The first element of Amazon's guidelines is the need for all uses of facial recognition to comply with law, including those protecting civil rights.

Over the past few months, Amazon has been meeting with policymakers to "understand how to best balance the benefits of facial recognition with the potential risks", according to Michael Punke, vice president of global public policy for Amazon Web Services.

"Facial recognition should always be used in accordance with the law, including laws that protect civil rights".

Where the law stands: There are no federal laws specifically governing facial recognition but some states do have laws against using technology to identify people without consent.

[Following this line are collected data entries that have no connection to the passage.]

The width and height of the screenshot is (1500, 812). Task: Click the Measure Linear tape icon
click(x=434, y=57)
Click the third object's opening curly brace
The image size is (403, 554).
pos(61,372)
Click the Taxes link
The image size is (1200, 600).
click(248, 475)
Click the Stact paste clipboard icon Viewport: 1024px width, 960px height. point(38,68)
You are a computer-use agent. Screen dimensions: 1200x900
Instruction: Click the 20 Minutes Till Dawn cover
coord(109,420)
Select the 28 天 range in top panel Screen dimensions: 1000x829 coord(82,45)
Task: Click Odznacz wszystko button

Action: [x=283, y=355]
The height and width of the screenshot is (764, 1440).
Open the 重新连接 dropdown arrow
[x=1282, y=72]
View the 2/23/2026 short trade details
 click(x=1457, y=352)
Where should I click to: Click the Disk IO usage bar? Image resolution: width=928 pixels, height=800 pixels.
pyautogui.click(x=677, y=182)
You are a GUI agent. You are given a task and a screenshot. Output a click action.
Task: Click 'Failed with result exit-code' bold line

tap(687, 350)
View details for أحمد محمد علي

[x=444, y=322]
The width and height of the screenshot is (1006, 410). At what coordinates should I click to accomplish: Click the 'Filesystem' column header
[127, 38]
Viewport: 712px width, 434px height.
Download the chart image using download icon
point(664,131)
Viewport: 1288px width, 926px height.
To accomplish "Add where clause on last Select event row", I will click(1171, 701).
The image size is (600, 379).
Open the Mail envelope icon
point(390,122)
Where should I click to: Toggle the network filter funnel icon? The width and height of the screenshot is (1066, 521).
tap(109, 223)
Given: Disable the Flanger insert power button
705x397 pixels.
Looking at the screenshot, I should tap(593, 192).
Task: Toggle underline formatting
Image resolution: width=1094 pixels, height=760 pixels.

The company produced a five-point plan to responsibly regulate the technology when it comes to law enforcement.

Amazon had been pushing back against critics who say the technology never be sold to governments. When video surveillance with facial recognition is used in public or commercial settings, visible written notice should be provided. "We encourage policymakers to consider these guidelines as potential legislation and rules are considered in the USA and other countries", he said.

"AWS also supports the creation of a national legislative framework covering facial recognition through video and photographic monitoring on public or commercial premises, and we encourage deeper public discussion and debate about whether the existing video surveillance laws should be reviewed and updated", Punke writes. "In each case, we've demonstrated that the service was not used properly", he argued.

In India, Duggal said, anybody can misuse this technology without fears of facing any adverse legal consequences. "Instead, there should be open, honest, and earnest dialogue among all parties involved to ensure that the technology is applied appropriately", Punke wrote here on Thursday.

Amazon is trying to cut down on multiple seller profiles, a problem linked to fake sellers and counterfeit goods, and prompted the user to take a video with his webcam, without an option to decline.

Understandably, the Seattle based tech giant was grilled by newspersons aware of the development but the company refused to share any information or offer any explanation whatsoever.

As criticism over its facial recognition system Rekognition has grown among lawmakers and consumers alike, Amazon has come out in favor of legislating the technology and has even proposed guidelines on how to do so.

Since May, several civil rights groups have pressured Amazon to stop selling governments access to Rekognition, a powerful image ID software unveiled in 2016 by the company's cloud-computing division.

"Although I appreciate the progress in ethical thinking around the use and legislation of their products, the ongoing denial of corporate responsibility by Amazon is incredibly disappointing", said Deborah Raji, a researcher at the University of Toronto.